Hacker News new | ask | show | jobs
by thomashabets2 31 days ago
Author here.

> It barely scratches the surface.

I agree. The point of the post is not to enumerate and explain the implications of all 283 uses of the word "undefined" in the standard. Nor enumerate all the things that are undefined by omission.

The point of the post is to say it's not possible to avoid them. Or at least, no human since the invention of C in 1972 has.

And if it's not succeeded for 54 years, "try harder", or "just never make a mistake", is at least not the solution.

The (one!) exploitable flaw found by Mythos in OpenBSD was an impressive endorsement of the OpenBSD developers, and yet as the post says, I pointed it at the simplest of their code and found a heap of UB.

Now, is it exploitable that `find` also reads the uninitialized auto variable `status` (UB) from a `waitpid(&status)` before checking if `waitpid()` returned error? (not reported) I can't imagine an architecture or compiler where it would be, no.

FTA:

> The following is not an attempt at enumerating all the UB in the world. It’s merely making the case that UB is everywhere, and if nobody can do it right, how is it even fair to blame the programmer? My point is that ALL nontrivial C and C++ code has UB.

5 comments

Fair enough!

> And if it's not succeeded for 54 years, "try harder", or "just never make a mistake", is at least not the solution.

And I 100% agree. UB is way overused by these standards for how dangerous it is, and as a consequence using C (and C++) for anything nontrivial amounts to navigating a minefield.

I think as compilers got smarter, UB changed somewhat in meaning. Originally the compilers didn't perform such complex analysis, and while invoking UB could break your program, it would still do something reasonable.
Yes, but compilers got smart enough for it to be a problem around 30 years ago, and we are still arguing about what to do.
You see a reasoning here, basically when all those C compiler benchmarks started, vendors moved from what Frank Allen described, to anything goes to win SPEC something benchmarks.

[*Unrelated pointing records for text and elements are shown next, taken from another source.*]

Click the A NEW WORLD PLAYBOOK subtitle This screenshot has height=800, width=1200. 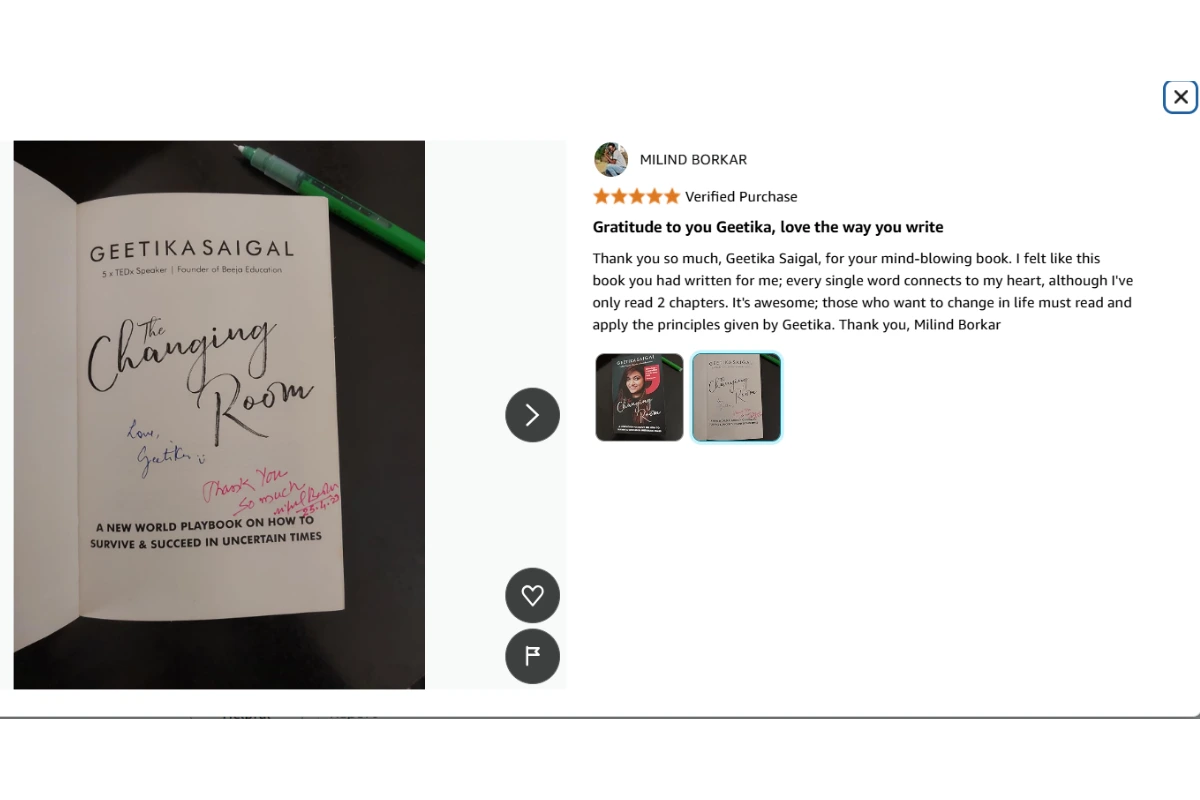[206, 529]
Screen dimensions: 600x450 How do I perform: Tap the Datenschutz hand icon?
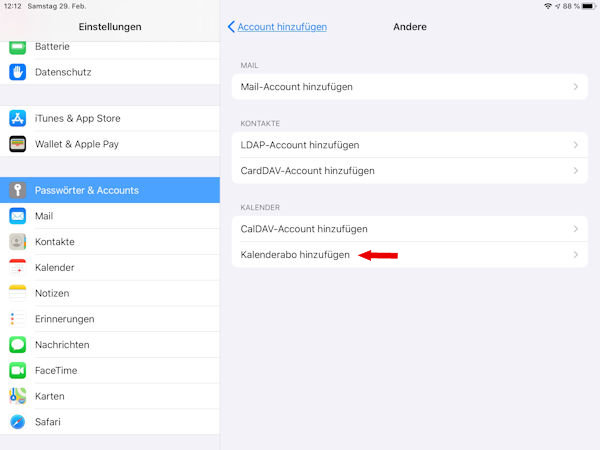[17, 71]
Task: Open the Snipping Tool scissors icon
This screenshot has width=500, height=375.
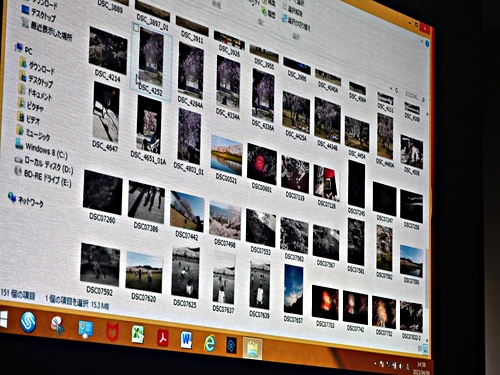Action: pos(57,325)
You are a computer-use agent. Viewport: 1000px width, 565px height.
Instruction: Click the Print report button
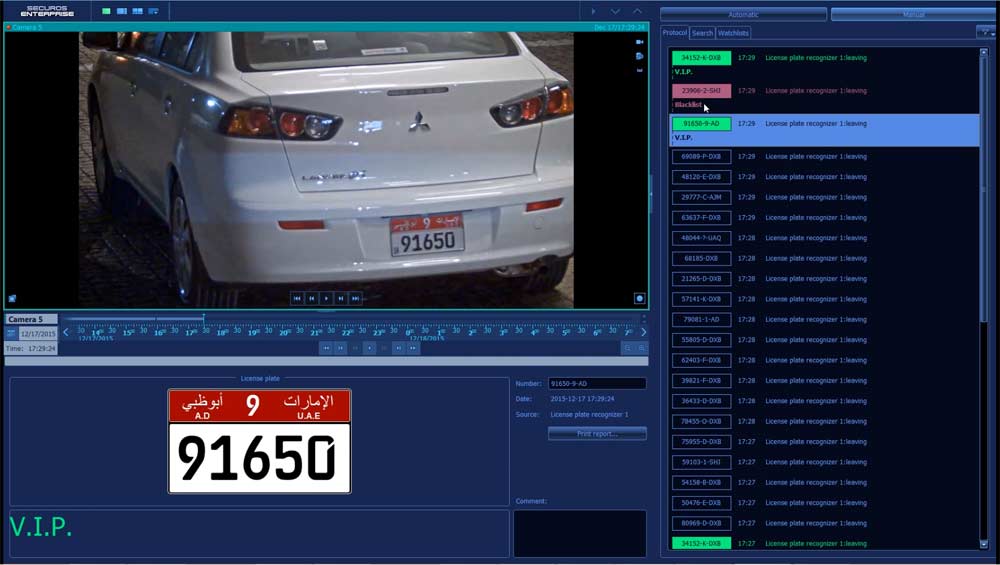coord(597,434)
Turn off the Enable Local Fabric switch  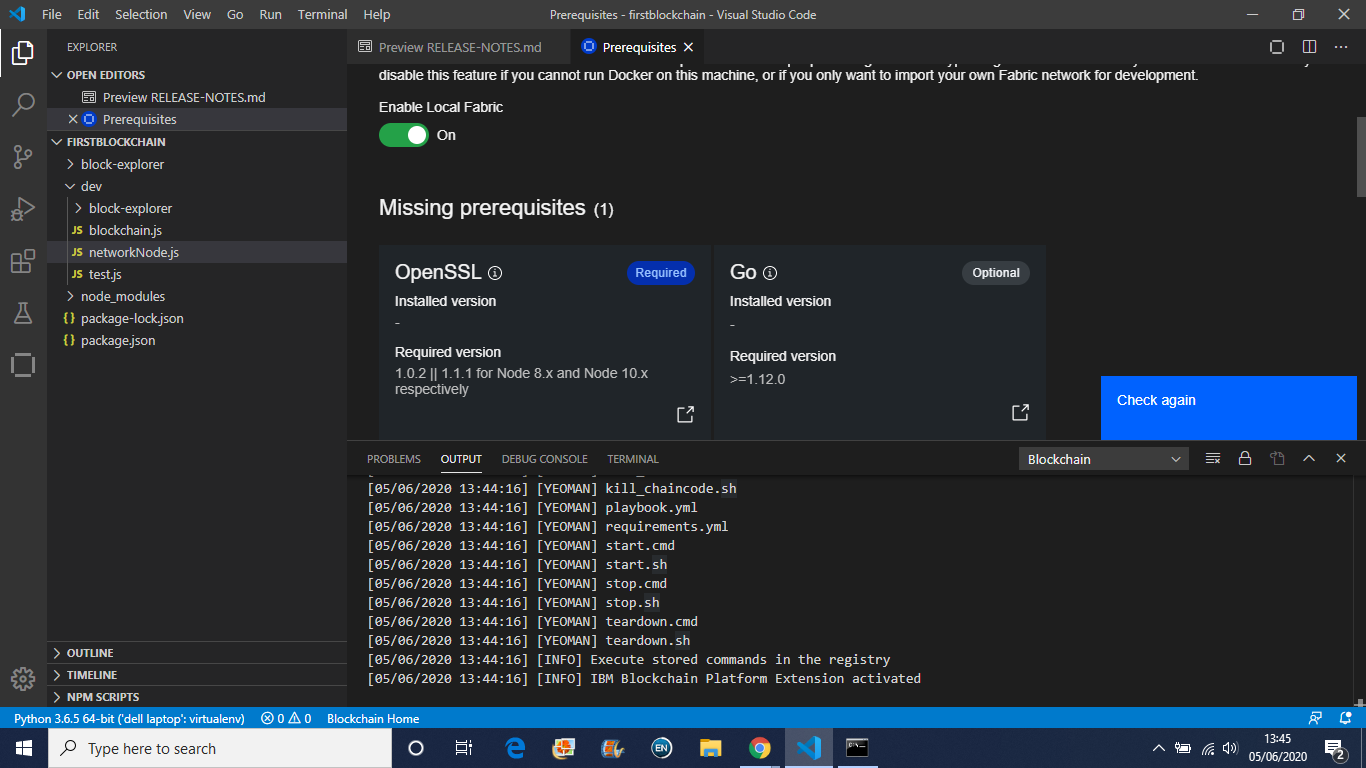coord(403,134)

"Oh, it was quite a while ago. I kind of stopped when C came out. That was a big blow. We were making so much good progress on optimizations and transformations. We were getting rid of just one nice problem after another. When C came out, at one of the SIGPLAN compiler conferences, there was a debate between Steve Johnson from Bell Labs, who was supporting C, and one of our people, Bill Harrison, who was working on a project that I had at that time supporting automatic optimization...The nubbin of the debate was Steve's defense of not having to build optimizers anymore because the programmer would take care of it. That it was really a programmer's issue.... Seibel: Do you think C is a reasonable language if they had restricted its use to operating-system kernels? Allen: Oh, yeah. That would have been fine. And, in fact, you need to have something like that, something where experts can really fine-tune without big bottlenecks because those are key problems to solve. By 1960, we had a long list of amazing languages: Lisp, APL, Fortran, COBOL, Algol 60. These are higher-level than C. We have seriously regressed, since C developed. C has destroyed our ability to advance the state of the art in automatic optimization, automatic parallelization, automatic mapping of a high-level language to the machine. This is one of the reasons compilers are ... basically not taught much anymore in the colleges and universities."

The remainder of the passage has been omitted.